◆ What you are asked to do: Give only a number in reply. It should be how many lines in the records contain the string "account".
========================================
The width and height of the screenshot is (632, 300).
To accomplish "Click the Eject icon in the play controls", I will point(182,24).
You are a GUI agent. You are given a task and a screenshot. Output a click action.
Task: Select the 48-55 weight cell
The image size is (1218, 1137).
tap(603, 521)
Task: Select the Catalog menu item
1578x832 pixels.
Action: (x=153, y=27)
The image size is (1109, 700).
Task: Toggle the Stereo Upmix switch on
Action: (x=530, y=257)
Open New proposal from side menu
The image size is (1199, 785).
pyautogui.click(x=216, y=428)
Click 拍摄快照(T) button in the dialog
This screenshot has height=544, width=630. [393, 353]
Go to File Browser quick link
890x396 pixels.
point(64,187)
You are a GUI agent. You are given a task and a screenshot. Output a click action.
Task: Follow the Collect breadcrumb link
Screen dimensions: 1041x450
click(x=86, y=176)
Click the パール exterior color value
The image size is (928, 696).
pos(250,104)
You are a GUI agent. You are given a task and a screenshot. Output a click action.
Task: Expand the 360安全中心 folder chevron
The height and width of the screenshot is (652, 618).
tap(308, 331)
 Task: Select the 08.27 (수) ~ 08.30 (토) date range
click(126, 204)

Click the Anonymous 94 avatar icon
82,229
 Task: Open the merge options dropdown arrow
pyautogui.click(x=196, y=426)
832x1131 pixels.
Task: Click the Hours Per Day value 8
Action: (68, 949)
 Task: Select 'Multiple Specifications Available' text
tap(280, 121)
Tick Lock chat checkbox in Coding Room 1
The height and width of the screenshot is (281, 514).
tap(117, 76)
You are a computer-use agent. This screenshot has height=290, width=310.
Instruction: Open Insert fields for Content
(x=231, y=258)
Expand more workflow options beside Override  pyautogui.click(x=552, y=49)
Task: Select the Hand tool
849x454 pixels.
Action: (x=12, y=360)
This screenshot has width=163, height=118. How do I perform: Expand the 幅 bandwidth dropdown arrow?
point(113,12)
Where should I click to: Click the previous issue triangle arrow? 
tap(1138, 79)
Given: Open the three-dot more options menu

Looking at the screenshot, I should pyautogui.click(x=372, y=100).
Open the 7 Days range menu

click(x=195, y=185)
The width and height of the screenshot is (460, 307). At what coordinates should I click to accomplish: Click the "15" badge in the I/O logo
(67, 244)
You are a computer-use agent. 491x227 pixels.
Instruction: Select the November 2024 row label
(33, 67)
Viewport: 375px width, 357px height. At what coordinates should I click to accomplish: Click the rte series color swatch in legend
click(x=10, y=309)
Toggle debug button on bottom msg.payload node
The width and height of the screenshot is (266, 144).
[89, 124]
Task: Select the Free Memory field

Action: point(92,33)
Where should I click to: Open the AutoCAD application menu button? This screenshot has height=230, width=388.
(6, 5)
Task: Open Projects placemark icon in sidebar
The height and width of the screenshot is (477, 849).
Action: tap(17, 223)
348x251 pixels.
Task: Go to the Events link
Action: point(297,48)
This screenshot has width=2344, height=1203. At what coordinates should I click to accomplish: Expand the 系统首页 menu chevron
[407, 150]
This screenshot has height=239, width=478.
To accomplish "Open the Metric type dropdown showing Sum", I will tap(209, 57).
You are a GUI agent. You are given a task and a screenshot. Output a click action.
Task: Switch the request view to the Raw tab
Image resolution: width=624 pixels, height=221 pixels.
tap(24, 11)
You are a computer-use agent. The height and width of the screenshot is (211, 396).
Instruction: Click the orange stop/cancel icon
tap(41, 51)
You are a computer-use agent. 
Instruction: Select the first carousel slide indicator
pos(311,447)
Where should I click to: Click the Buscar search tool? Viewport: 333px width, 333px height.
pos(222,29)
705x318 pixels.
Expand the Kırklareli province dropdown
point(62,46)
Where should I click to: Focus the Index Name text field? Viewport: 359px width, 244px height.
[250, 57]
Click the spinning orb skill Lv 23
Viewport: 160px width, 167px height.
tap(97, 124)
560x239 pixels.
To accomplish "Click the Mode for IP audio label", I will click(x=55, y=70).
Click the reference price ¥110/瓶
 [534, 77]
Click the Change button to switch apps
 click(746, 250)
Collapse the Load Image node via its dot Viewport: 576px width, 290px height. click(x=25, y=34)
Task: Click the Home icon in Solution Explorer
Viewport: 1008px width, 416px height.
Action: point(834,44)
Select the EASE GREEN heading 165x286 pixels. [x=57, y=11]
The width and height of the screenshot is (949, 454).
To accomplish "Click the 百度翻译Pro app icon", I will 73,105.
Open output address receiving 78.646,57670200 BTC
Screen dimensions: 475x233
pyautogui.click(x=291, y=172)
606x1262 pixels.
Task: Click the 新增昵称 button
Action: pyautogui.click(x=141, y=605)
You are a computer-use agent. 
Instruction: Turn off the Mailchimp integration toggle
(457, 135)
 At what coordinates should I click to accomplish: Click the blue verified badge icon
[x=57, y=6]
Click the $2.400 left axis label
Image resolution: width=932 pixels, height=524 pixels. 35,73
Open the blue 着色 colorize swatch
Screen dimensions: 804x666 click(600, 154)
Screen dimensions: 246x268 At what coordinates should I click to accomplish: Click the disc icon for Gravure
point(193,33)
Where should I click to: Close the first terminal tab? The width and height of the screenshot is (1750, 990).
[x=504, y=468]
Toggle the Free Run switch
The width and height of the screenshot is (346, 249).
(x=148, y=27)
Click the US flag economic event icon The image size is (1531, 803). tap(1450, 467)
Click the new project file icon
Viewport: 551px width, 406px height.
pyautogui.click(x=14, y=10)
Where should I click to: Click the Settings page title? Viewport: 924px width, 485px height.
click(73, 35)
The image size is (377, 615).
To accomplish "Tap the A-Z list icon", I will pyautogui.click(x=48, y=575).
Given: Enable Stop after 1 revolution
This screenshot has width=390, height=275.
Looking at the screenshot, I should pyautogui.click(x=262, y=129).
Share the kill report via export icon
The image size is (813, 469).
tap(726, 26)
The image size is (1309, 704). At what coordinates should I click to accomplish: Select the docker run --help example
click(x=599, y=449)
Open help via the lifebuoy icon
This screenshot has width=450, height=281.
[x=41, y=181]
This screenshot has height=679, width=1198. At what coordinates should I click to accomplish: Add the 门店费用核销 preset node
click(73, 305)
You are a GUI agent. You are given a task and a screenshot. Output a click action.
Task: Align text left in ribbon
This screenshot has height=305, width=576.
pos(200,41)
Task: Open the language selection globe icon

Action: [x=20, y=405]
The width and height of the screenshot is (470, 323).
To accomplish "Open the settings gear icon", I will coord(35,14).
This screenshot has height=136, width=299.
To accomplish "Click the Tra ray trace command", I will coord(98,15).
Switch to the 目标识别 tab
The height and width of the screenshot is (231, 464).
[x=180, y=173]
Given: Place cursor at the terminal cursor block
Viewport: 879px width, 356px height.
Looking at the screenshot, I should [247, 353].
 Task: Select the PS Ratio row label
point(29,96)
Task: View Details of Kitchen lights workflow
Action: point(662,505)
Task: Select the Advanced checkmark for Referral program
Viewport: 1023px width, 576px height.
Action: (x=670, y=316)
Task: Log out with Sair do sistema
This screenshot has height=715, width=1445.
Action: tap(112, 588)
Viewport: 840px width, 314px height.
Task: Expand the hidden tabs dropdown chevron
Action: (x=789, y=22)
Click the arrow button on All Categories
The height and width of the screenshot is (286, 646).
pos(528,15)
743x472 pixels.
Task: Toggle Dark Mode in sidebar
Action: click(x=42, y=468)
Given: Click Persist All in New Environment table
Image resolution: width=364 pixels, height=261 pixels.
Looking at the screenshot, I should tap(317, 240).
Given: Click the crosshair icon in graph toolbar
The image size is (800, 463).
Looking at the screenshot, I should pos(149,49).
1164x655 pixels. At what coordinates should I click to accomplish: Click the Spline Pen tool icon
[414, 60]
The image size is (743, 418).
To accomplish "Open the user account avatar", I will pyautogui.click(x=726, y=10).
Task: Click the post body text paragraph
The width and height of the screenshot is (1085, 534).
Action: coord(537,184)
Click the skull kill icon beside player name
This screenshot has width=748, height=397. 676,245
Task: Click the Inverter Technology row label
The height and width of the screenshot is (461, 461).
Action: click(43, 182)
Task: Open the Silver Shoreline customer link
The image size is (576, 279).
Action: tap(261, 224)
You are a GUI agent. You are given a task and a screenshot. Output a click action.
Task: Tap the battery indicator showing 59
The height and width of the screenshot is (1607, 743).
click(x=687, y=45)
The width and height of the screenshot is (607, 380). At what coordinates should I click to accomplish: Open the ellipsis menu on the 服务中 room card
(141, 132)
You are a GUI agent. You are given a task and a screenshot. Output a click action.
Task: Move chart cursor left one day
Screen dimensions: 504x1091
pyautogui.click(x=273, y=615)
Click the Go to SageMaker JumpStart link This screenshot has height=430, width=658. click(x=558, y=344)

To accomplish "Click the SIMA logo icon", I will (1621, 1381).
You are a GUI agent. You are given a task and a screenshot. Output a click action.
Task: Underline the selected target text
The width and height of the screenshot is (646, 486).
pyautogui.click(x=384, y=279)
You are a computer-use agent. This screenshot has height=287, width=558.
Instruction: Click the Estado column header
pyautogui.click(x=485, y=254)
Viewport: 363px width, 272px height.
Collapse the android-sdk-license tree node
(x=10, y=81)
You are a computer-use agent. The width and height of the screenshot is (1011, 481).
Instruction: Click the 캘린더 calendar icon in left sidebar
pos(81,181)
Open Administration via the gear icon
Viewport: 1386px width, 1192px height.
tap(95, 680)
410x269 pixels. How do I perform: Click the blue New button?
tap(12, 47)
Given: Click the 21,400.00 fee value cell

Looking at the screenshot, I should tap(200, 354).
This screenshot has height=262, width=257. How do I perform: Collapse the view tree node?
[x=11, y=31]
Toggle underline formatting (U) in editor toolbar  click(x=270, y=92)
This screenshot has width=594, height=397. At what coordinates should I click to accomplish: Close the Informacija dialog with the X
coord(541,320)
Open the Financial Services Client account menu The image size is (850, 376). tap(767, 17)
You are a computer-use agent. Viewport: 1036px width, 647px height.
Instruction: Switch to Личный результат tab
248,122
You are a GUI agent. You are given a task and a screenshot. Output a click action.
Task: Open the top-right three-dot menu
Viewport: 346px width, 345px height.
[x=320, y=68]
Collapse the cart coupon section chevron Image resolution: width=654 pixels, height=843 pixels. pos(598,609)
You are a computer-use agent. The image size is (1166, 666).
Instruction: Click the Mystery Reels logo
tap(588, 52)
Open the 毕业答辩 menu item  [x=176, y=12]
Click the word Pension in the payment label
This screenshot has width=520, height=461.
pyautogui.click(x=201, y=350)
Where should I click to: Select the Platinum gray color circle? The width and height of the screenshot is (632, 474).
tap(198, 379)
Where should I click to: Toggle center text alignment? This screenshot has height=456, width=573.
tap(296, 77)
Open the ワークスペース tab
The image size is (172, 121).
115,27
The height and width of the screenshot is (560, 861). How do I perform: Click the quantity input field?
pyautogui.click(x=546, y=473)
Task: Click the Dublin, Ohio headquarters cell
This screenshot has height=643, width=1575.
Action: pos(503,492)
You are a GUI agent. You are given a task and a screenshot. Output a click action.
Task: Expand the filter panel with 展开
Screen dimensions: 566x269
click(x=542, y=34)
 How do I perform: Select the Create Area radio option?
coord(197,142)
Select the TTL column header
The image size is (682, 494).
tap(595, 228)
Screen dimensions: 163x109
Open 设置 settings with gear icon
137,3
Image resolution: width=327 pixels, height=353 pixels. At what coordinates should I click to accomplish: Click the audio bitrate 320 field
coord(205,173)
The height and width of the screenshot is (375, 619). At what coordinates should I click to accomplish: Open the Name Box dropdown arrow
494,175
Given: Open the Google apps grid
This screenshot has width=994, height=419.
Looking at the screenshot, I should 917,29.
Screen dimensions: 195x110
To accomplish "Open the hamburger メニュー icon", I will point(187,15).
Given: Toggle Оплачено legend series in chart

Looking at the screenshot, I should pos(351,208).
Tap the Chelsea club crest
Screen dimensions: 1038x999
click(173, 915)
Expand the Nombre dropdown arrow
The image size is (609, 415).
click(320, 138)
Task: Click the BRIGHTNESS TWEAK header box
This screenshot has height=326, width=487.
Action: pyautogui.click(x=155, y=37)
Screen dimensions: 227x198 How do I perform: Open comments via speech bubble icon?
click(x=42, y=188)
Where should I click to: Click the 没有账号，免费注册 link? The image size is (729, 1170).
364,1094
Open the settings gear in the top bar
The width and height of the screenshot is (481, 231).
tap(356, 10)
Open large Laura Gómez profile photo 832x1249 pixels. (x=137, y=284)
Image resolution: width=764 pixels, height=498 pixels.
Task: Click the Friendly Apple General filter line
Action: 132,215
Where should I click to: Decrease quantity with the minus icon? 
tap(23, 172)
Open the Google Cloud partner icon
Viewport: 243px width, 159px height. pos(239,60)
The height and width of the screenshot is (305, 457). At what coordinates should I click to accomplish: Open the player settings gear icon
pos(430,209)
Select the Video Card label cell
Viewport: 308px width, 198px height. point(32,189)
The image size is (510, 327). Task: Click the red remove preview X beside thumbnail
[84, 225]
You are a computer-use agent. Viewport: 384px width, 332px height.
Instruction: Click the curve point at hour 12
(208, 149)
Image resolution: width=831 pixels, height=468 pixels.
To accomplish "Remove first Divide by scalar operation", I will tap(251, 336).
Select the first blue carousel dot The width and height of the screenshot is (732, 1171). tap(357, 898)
========================================
◆ Written response: 2